Dev Ops Culture

9 July 2015

Agile software development has broken down some of the silos between requirements analysis, testing and development. Deployment, operations and maintenance are other activities which have suffered a similar separation from the rest of the software development process. The DevOps movement is aimed at removing these silos and encouraging collaboration between development and operations.

DevOps has become possible largely due to a combination of new operations tools and established agile engineering practices [1], but these are not enough to realize the benefits of DevOps. Even with the best tools, DevOps is just another buzzword if you don't have the right culture.

The primary characteristic of DevOps culture is increased collaboration between the roles of development and operations. There are some important cultural shifts, within teams and at an organizational level, that support this collaboration.

DevOps requires an important cultural shift, within teams and in the organization

An attitude of shared responsibility is an aspect of DevOps culture that encourages closer collaboration. It’s easy for a development team to become disinterested in the operation and maintenance of a system if it is handed over to another team to look after. If a development team shares the responsibility of looking after a system over the course of its lifetime, they are able to share the operations staff’s pain and so identify ways to simplify deployment and maintenance (e.g. by automating deployments and improving logging). They may also gain additional ObservedRequirements from monitoring the system in production. When operations staff share responsibility of a system’s business goals, they are able to work more closely with developers to better understand the operational needs of a system and help meet these. In practice, collaboration often begins with an increased awareness from developers of operational concerns (such as deployment and monitoring) and the adoption of new automation tools and practices by operations staff.

Some organizational shifts are required to support a culture of shared responsibilities. There should be no silos between development and operations. Handover periods and documentation are a poor substitute for working together on a solution from the start.

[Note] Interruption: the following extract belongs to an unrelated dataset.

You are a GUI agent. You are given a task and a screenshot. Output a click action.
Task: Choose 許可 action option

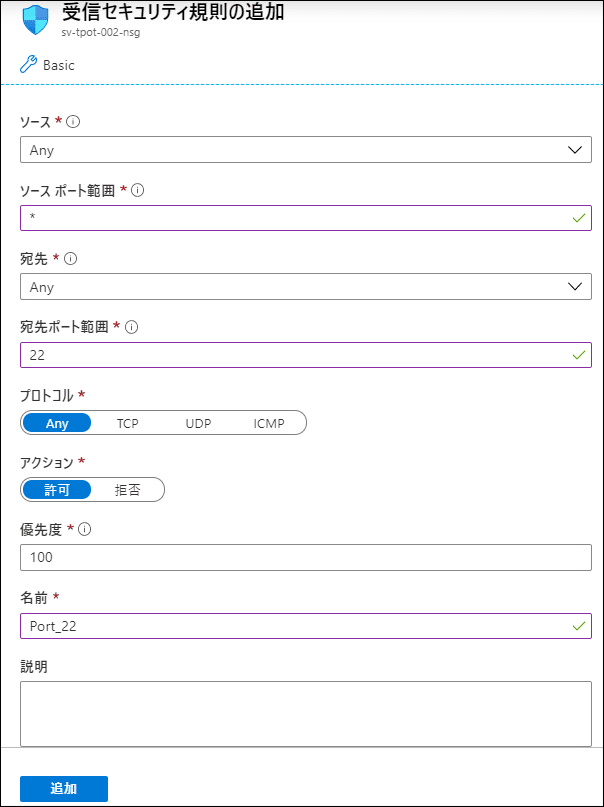pos(57,490)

It is helpful to adjust resourcing structures to allow operations staff to get involved with teams early. Having the developers and operations staff co-located will help them to work together. Handovers and sign-offs discourage people from sharing responsibility and contributes to a culture of blame. Instead, developers and operations staff should both be responsible for the successes and failures of a system. DevOps culture blurs the line between the roles of developer and operations staff and may eventually eliminate the distinction. One common anti-pattern when introducing DevOps to an organization is to assign someone the role of 'DevOps' or to call a team a 'DevOps team'. Doing so perpetuates the kinds of silos that DevOps aims to break down and prevents DevOps culture and practices from spreading and being adopted by the wider organization.

Another valuable organizational shift is to support autonomous teams. In order to collaborate effectively, developers and operations staff need to be able to make decisions and apply changes without convoluted decision making processes. This involves trusting teams, changing the way risk is managed and creating an environment that is free of a fear of failure. For example, a team that has to produce a list of changes for sign-off in order to deploy to a testing environment is likely to be delayed frequently. Instead of requiring such a manual check, it is possible to rely on version control, which is fully auditable. Changes in version control can even be linked to tickets in the team's project management tool. Without the manual sign-off, the team can automate their deployments and speed up their testing cycle.

One effect of a shift towards DevOps culture is that it becomes easier to put new code in production. This necessitates some further cultural changes. In order to ensure that changes in production are sound, the team needs to value building quality into the development process. This includes cross-functional concerns such as performance and security. The techniques of ContinuousDelivery, including SelfTestingCode, form a basis which allows regular, low-risk deployments.

It is also important for the team to value feedback, in order to continuously improve the way in which developers and operations staff work together as well as the system itself. Production monitoring is a helpful feedback loop for diagnosing issues and spotting potential improvements.

Automation is a cornerstone of the DevOps movement and facilitates collaboration. Automating tasks such as testing, configuration and deployment frees people up to focus on other valuable activities and reduces the chance of human error. A helpful side effect of automation is that automated scripts and tests serve as useful, always up-to-date documentation of the system. Automating server configuration, for example, removes the guesswork associated with a SnowflakeServer and means that developers and operations staff are equally able to know and change how a server is configured.

Notes

1: Operations tools include virtualization, cloud computing and automated configuration management. These are often supported by engineering practices such as Continuous Integration, evolutionary design and clean code.